Kade Young breaks down vocal mixing on the Allen & Heath SQ mixer using real Sunday service tracks. He starts with completely unprocessed vocals that sound rough and uneven, then works through each channel systematically.
His approach hits three main areas: EQ, compression, and reverb. For EQ, he high-passes around 200Hz and cuts problem frequencies that make vocals sound thick or muddy. The compression uses an RMS vocal preset as a starting point, with gain reduction hitting where green meets yellow on the meter. He listens for control without obvious pumping.
The reverb setup involves three sends: plate reverb for vocals, hall reverb for vocals and instruments, and room reverb for drums. Smart trick here – less hall reverb on the lead vocal keeps it focused, while more on backgrounds creates that choir effect.

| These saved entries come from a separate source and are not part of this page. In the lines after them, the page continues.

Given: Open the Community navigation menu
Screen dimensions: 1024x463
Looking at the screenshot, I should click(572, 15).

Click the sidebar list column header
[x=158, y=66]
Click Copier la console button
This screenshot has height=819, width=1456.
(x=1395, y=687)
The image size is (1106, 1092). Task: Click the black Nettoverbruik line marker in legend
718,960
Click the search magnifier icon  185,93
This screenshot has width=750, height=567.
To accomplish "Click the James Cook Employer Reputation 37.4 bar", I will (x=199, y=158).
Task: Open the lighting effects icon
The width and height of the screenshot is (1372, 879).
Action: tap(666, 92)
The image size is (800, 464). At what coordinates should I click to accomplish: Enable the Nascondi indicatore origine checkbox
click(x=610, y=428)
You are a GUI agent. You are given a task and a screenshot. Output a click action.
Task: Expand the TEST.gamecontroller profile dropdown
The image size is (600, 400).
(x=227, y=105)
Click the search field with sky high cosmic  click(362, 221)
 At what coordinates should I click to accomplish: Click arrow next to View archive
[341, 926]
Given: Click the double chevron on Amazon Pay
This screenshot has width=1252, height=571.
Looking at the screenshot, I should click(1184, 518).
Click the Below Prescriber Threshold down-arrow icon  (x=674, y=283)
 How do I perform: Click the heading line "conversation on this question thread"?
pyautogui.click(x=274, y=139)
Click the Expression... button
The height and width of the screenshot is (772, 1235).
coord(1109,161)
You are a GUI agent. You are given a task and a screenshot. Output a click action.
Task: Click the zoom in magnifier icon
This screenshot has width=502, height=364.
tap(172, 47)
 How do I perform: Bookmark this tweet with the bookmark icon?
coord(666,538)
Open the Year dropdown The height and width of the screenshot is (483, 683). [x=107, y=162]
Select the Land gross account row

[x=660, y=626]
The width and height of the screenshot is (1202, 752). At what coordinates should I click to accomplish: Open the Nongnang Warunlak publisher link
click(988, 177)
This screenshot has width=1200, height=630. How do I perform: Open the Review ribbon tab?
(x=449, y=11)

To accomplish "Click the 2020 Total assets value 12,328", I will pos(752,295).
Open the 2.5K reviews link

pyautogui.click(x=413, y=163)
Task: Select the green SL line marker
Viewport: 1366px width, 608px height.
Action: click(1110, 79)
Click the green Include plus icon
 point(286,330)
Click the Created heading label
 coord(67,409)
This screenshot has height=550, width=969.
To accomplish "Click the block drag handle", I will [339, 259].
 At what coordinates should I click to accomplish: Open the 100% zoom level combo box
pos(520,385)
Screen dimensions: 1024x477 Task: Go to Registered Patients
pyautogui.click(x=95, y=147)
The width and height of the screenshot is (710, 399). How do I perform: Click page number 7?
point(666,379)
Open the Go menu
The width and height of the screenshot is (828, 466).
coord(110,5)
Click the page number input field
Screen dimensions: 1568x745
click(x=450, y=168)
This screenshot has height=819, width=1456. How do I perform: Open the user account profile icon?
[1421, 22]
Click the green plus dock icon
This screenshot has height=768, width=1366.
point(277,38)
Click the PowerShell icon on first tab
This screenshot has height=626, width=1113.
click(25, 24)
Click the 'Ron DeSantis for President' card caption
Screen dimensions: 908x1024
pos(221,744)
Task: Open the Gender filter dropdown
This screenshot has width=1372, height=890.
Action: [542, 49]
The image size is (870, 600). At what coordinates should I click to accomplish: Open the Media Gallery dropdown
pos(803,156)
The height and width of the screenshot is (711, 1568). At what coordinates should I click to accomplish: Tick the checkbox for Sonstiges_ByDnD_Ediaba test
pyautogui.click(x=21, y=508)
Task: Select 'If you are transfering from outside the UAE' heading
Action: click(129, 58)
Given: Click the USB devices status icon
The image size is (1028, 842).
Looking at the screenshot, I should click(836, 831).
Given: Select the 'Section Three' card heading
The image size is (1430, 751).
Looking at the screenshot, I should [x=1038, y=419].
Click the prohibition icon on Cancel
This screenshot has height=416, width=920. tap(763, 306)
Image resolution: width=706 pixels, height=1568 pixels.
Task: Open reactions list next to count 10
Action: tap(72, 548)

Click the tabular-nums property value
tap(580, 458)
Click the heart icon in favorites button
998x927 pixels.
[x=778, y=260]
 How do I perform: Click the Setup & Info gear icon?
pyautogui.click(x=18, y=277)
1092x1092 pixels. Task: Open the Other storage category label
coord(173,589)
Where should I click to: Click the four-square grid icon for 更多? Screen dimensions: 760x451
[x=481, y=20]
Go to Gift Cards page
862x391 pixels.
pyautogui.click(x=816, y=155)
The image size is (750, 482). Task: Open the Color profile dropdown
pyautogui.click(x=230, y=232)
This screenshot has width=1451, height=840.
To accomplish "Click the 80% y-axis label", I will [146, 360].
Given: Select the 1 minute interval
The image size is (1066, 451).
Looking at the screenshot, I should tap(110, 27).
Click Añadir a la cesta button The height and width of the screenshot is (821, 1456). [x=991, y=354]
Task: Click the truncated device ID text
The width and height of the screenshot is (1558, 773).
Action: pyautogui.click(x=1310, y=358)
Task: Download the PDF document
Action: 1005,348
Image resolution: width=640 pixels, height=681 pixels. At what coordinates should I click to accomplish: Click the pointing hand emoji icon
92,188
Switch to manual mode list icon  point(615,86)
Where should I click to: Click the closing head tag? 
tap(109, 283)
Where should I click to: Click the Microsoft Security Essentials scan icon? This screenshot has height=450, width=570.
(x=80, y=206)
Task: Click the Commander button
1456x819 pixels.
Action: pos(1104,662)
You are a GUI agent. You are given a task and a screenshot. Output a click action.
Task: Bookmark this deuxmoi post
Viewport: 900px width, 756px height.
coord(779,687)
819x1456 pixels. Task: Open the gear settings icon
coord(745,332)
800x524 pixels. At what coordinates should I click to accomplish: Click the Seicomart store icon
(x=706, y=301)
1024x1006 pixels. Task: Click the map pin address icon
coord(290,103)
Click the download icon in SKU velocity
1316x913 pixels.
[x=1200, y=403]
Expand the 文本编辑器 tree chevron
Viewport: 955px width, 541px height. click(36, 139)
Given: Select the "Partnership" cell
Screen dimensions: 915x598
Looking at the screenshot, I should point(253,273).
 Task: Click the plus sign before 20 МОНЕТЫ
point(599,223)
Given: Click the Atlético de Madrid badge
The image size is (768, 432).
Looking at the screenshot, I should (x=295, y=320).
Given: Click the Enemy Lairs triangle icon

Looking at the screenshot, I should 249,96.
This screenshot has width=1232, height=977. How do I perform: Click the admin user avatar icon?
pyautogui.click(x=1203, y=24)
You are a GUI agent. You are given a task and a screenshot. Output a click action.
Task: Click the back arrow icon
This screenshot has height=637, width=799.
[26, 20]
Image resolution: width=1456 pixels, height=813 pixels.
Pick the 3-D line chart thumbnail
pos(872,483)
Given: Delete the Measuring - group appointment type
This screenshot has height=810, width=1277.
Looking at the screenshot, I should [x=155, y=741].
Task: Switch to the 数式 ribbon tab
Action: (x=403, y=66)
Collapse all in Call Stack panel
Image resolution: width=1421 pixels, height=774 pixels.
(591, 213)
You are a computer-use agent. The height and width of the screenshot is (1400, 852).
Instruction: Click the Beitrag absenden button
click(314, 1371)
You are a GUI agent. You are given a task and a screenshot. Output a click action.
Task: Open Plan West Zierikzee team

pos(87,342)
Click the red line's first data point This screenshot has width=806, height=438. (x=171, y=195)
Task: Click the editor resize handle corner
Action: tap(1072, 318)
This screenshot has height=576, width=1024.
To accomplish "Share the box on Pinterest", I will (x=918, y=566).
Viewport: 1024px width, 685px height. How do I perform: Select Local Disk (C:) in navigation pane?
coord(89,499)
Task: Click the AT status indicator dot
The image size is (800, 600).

Young’s method is practical rather than technical. He turns reverb up until he hears it, then backs off until it sits right in the mix. No gates on live vocals. Each vocalist gets individual treatment because every voice needs different settings.
The before/after comparison shows dramatic improvement. What started as vocals jumping in and out of the mix becomes polished and controlled. Young mentions this clip comes from his SQ Mastery course where he builds complete mixes from scratch.
His free vocal EQ cheat sheet has been downloaded over 10,000 times, which speaks to the practical value of his teaching approach. The whole demonstration takes raw church vocals and transforms them into radio-ready sound using straightforward techniques any sound engineer can apply.